**Problem:**
Return the following lines and nothing else: the one holding "Task: Send the article by email" and all those after it in the records below, unchanged, minus any pictures.

[Dataset entries]
*** Block opens ***

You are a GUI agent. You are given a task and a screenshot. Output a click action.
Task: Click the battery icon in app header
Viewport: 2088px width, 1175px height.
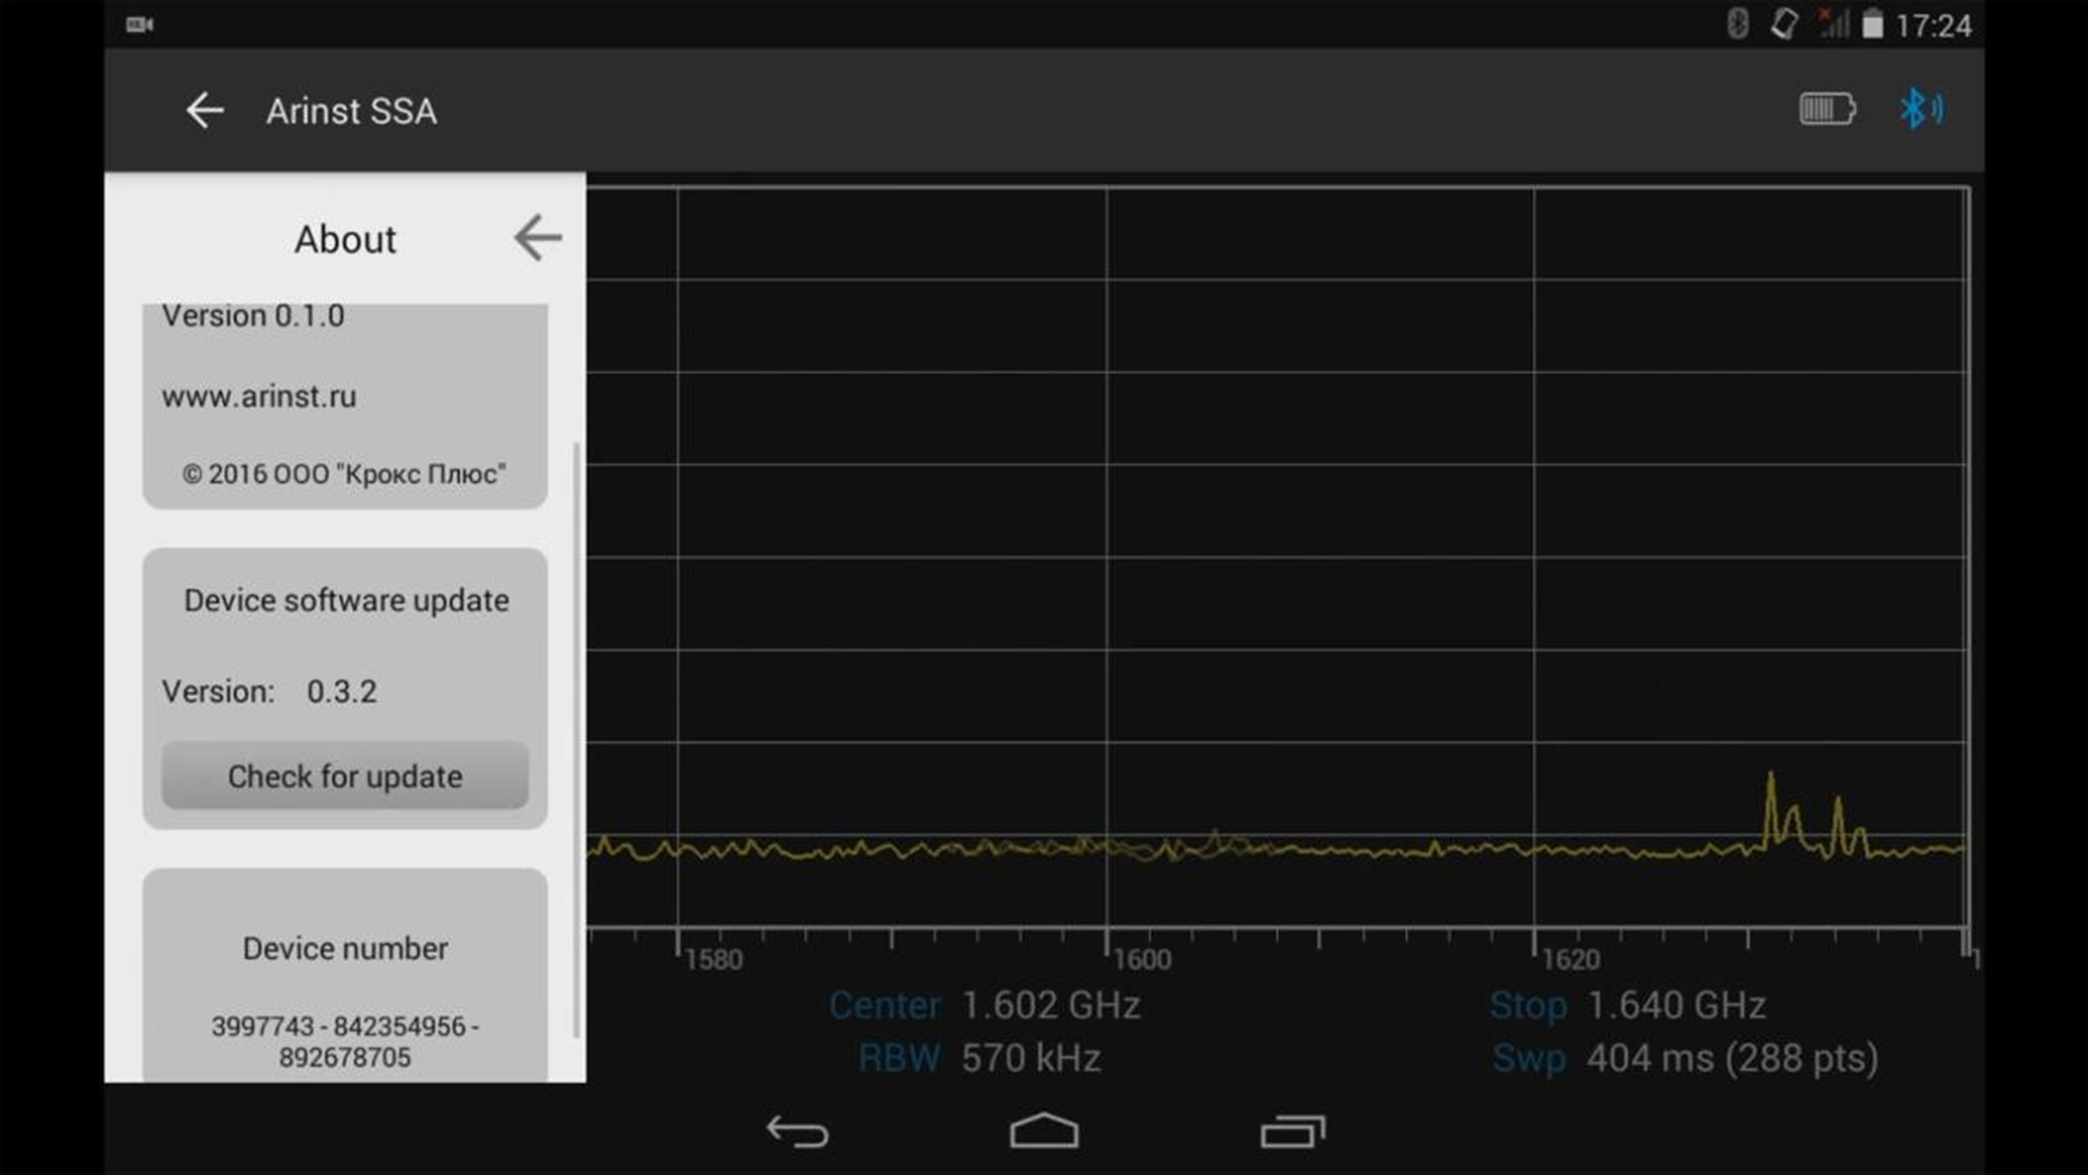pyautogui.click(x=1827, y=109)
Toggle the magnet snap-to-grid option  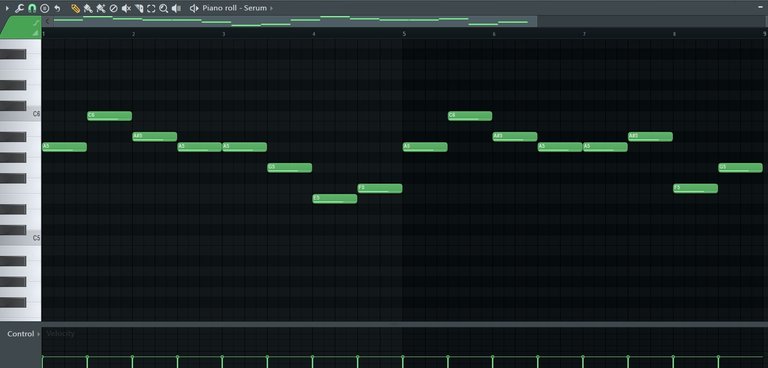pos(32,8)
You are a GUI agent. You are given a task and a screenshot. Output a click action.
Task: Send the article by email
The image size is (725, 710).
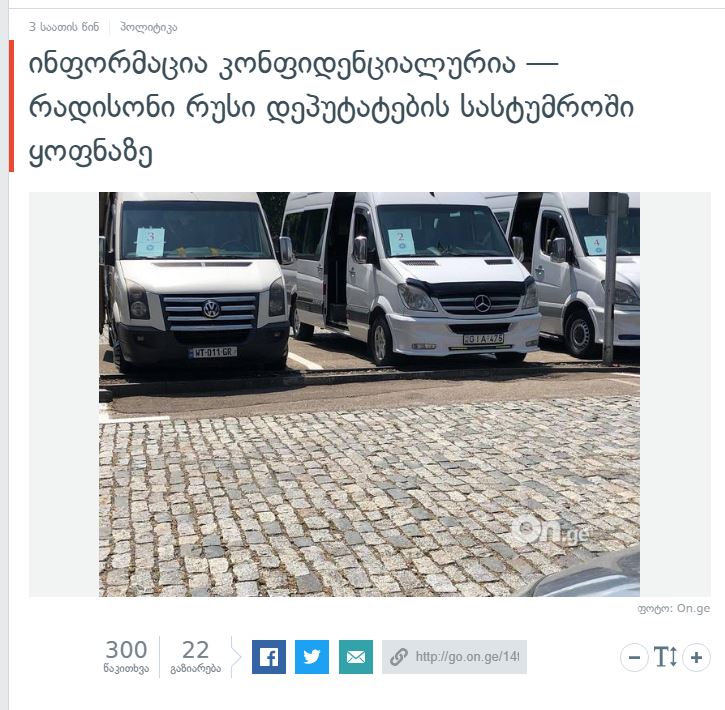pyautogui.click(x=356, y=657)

*** Block closes ***

**Reply:**
Task: Send the article by email
The image size is (725, 710).
pyautogui.click(x=356, y=657)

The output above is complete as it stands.